Saved entries
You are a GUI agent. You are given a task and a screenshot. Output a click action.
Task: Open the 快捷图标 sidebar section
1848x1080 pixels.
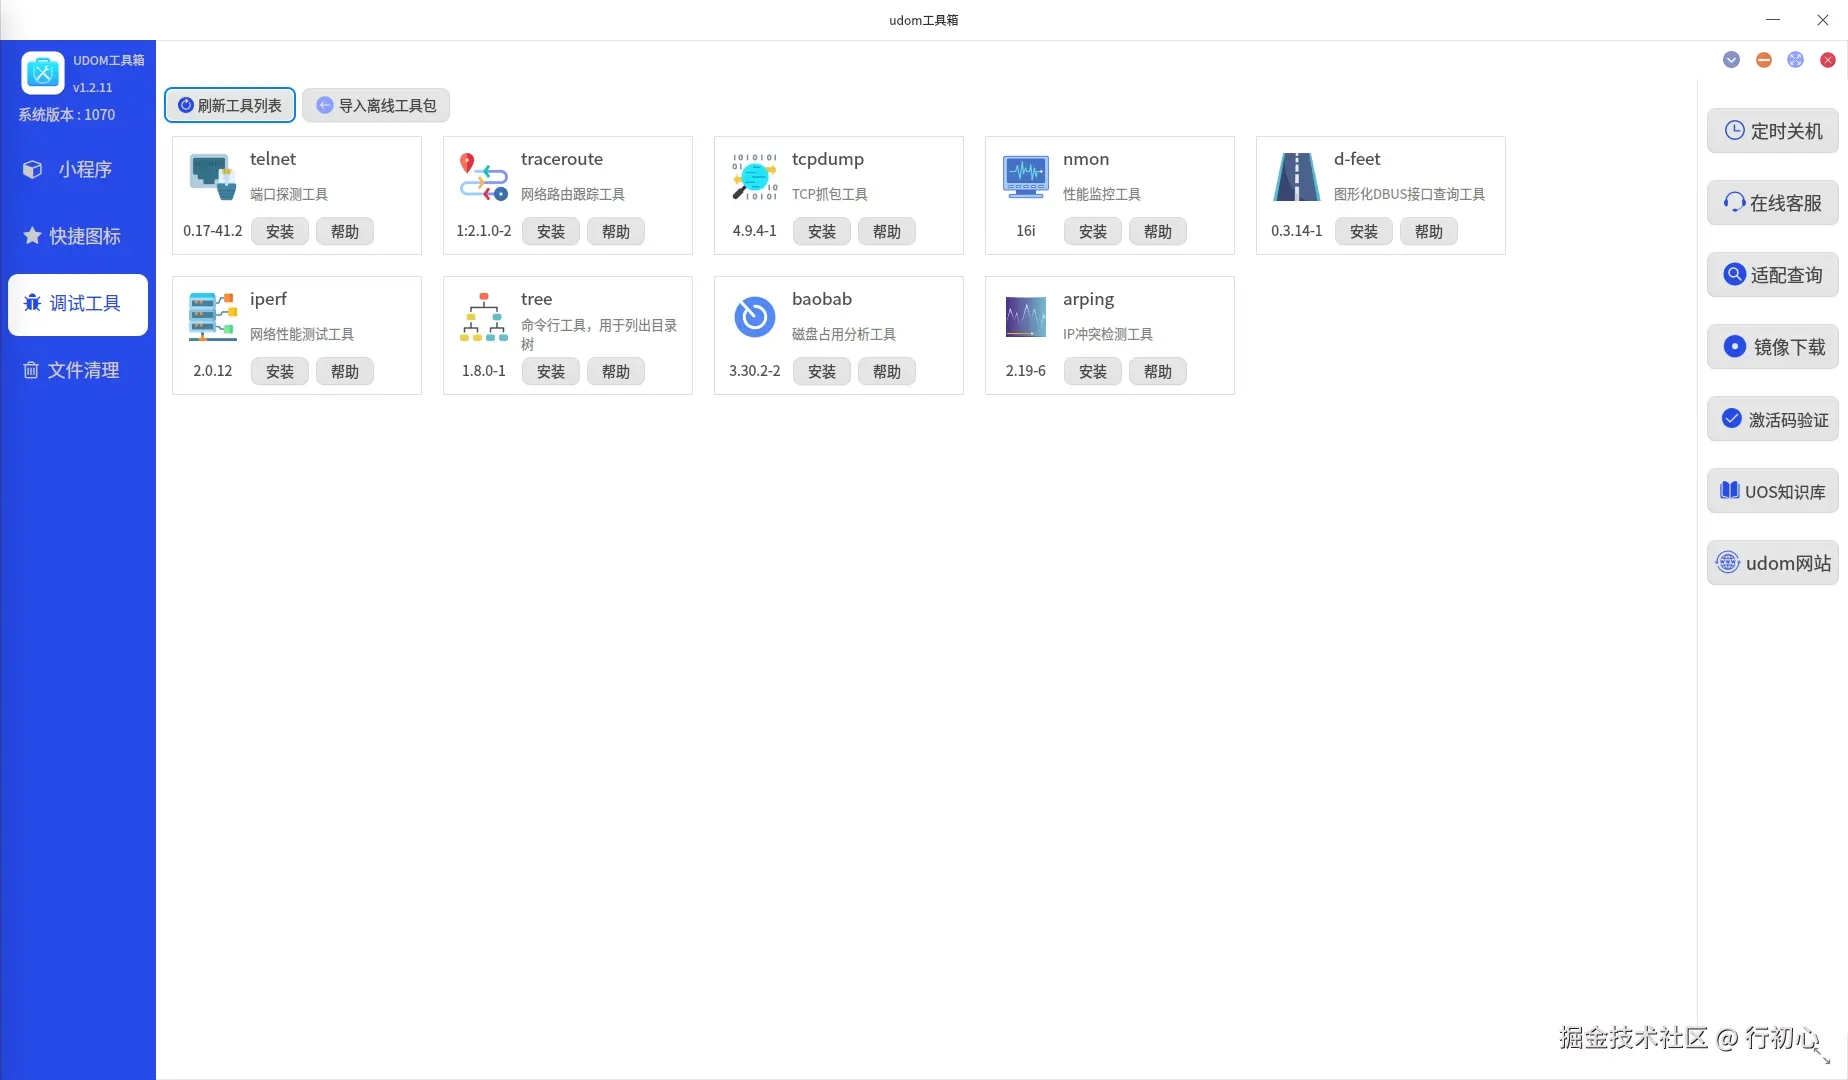[x=77, y=236]
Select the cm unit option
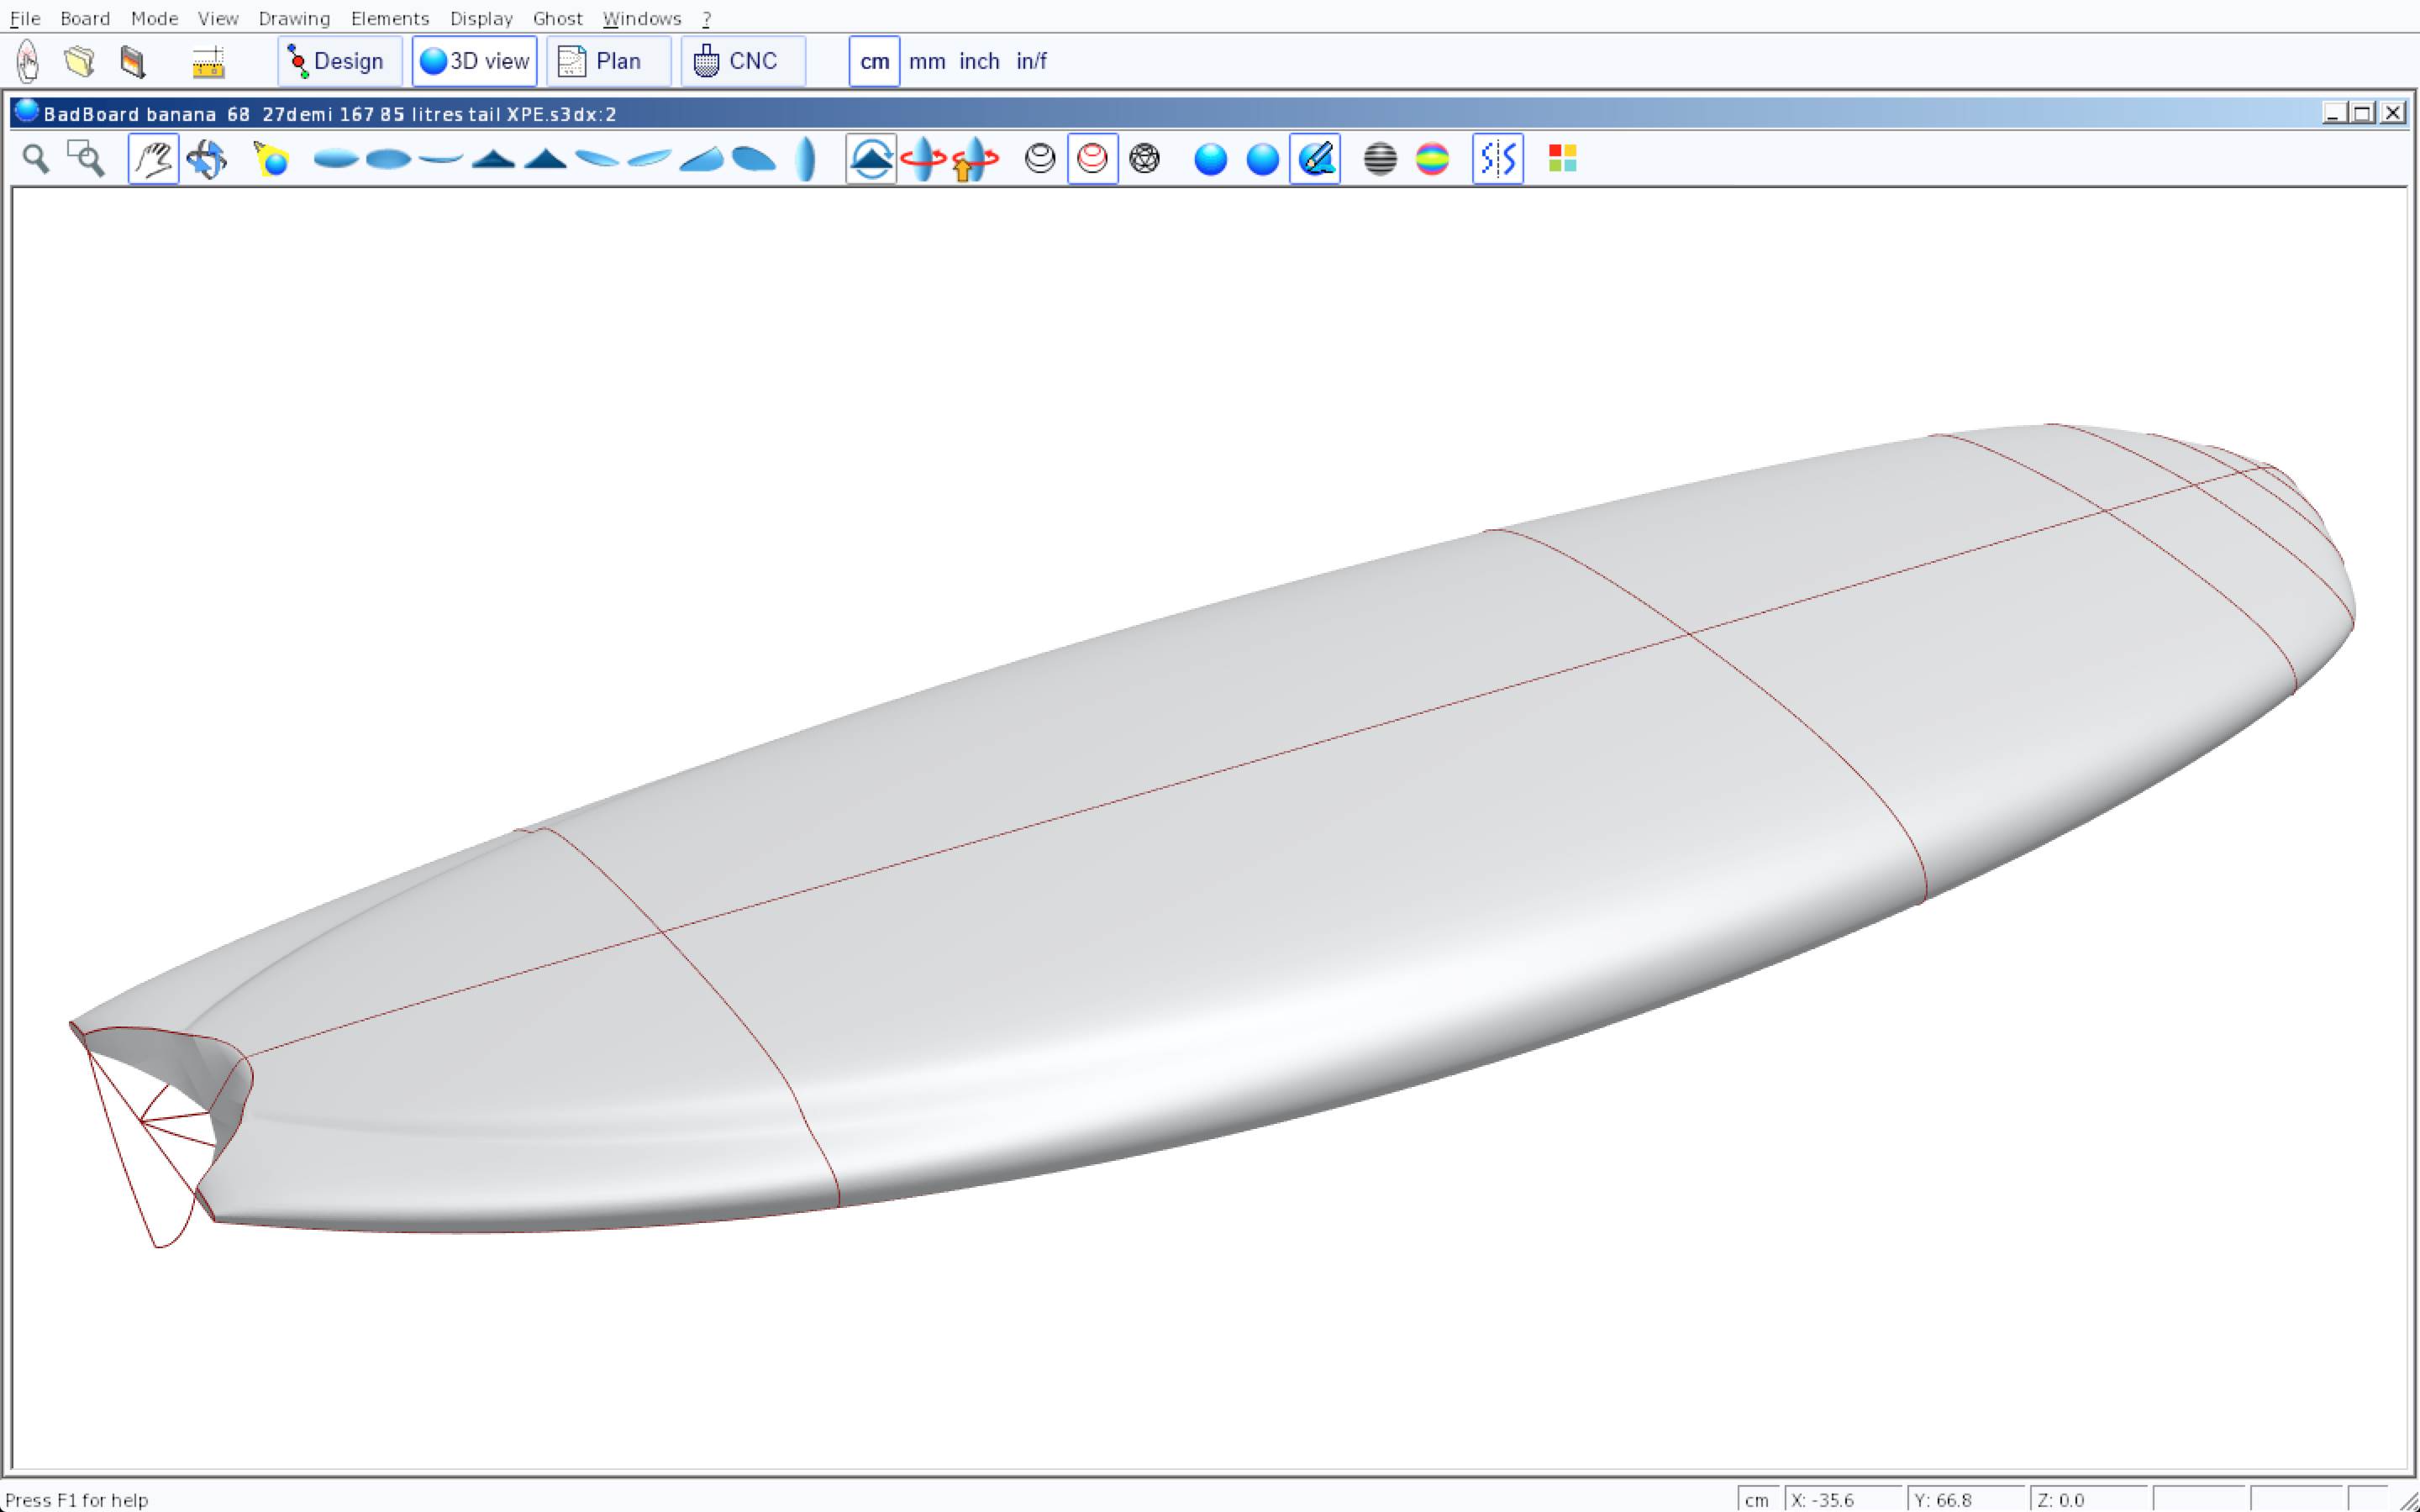This screenshot has width=2420, height=1512. [874, 62]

_WORK INSTRUCTIONS:_
Write out exactly, and only, the lines running from the line with "Task: Open the 快捷图标 sidebar section" to the last line above, both included, with all pictures omitted.

_EXERCISE SOLUTION:_
Task: Open the 快捷图标 sidebar section
1848x1080 pixels.
[x=77, y=236]
Select the cm unit option
This screenshot has width=2420, height=1512. [874, 62]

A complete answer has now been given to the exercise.